The line between data and code (program) is blurry. It's ultimately just a question of terminology - for example, you could say that data is everything that is not code. But, as you wrote, they can be happily mixed together (although usually it's better to keep them separate).
Code is any data which can be executed. Now since all data is used as input to some program at some point of time, it can be said that this data is executed by a program! Thus your program acts as a virtual machine for your data. Hence in theory there is no difference between data and code!
In the end what matters is software engineering/development considerations like performance, efficiency etc. For example data driven programs may not be as efficient as programs which have hard coded (and hence fragile) conditional statements. Hence I choose to define code as any data which can be efficiently executed and all else being plain data.
It's a tradeoff between flexibility and efficiency. Executable data (like XML rules) offers more flexibility (sometimes) while the same data/rules when coded as part of the application will run more efficiently but changing it frequently becomes cumbersome. In other words executable data is easy to deploy but is inefficient and vice-versa. So ultimately the decision rests with you - the software designer.
Please correct me if I wrong.
Relationship between code and data is as follows:
code after compiled to a program processes the data while execution
program can extract data, transform data, load data, generate data ...
Also
program can extract code, transform code, load code, generate code tooooooo...

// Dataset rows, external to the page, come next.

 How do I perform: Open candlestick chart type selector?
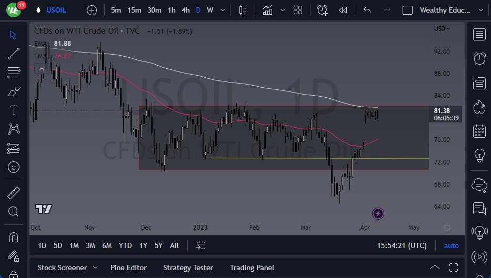point(243,10)
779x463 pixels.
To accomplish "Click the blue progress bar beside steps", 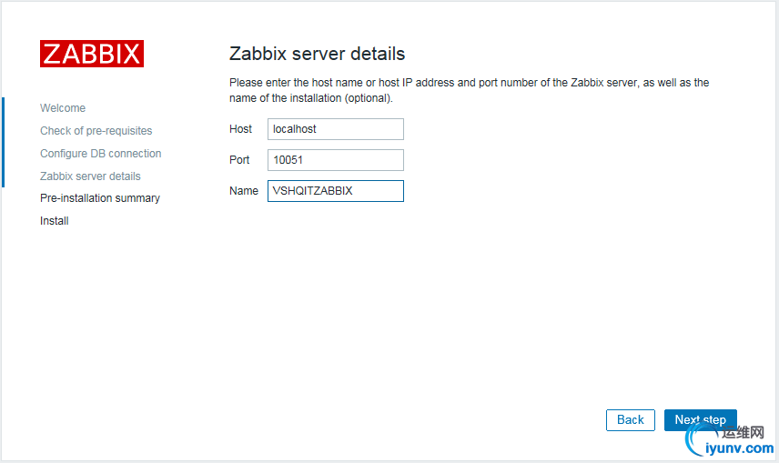I will [x=3, y=142].
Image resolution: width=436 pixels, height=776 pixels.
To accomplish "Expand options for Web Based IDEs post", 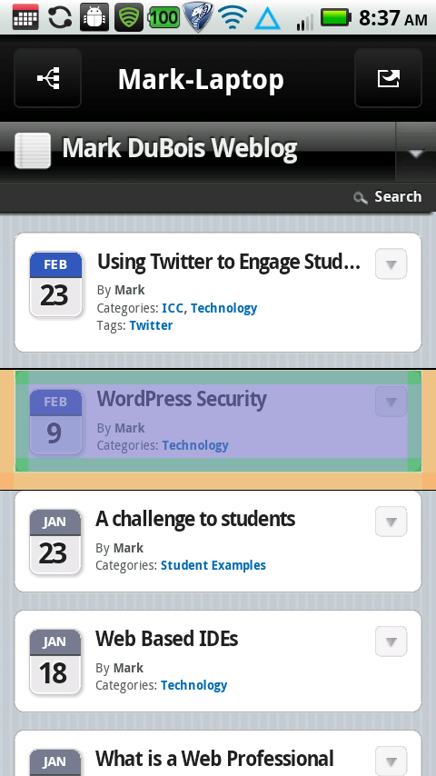I will tap(391, 641).
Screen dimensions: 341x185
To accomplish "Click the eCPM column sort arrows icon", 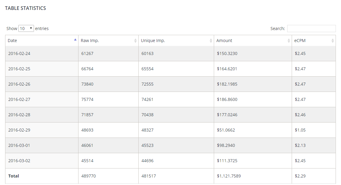I will click(333, 41).
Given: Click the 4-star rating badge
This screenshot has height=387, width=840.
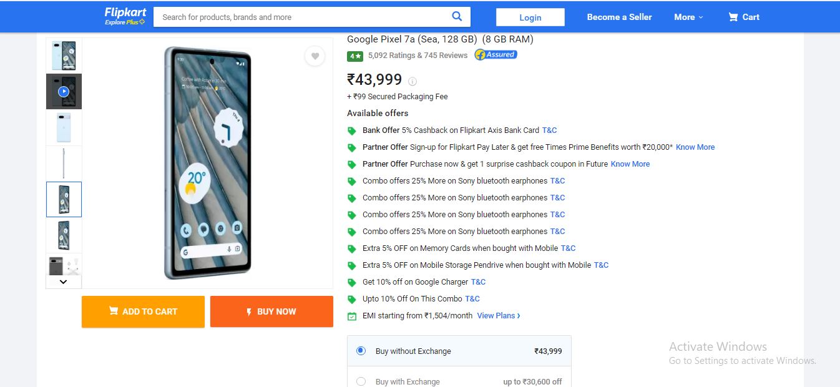Looking at the screenshot, I should click(355, 56).
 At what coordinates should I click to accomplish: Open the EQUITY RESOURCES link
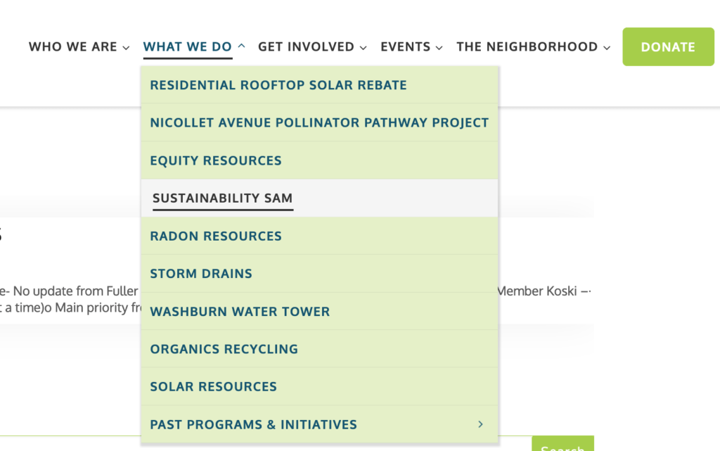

Hence code without compiled or interperator is useless, data is always worth..., but code after compiled can do all the above activities....
For eg)
Sourcecontrolsystem process Sourcecodes
here source code itself is a code
Backupscripts process files
here files is a data and so on...
I would say that the distinction between data, code and configuration is something to be made within the context of a particular component. Sometimes it's obvious, sometimes less so.
For example, to a compiler, the source code it consumes and the object code it creates are both data - and should be separated from the compiler's own code.
In your case you seem to be describing the option of a particularly powerful configuration file, which can contain code. Much as, for example, the GIMP lets you 'configure' plugins using Scheme. As the developer of the component that reads this configuration, you would think of it as data. When working at a different level -- writing the configuration -- you would think of it as code.
This is a very powerful way of designing.
Applying this to the underlying question ("How would you code the above example?"), one option might be to adopt or design a high level Domain Specific Language (DSL) for specifying rules. At startup, or when first required, the server reads the rule and executes it.
Provide an admin interface allowing the administrator to
test a new rule file
replace the current configuration with that from a new rule file
... all of which would happen at runtime.
A DSL might be something as simple as a table parser or an XML parser, or it could be something as sophisticated as a scripting language. From C, it's easy to embed Python or Lua. From Java it's easy to embed Groovy or Clojure.
You could switch in compiled code at runtime, with clever linking or classloader tricks. This seems more difficult and less valuable than the embedded DSL option, in my opinion.
The best practical answer to this question I found is this:
Any class that needs to be serialized, now or in any foreseeable future, is data.
Everything else is code.
That's why, for example, Java's HashMap is data - although it has a lot of code, API methods and specific implementation (i.e., it might look as code at first glance).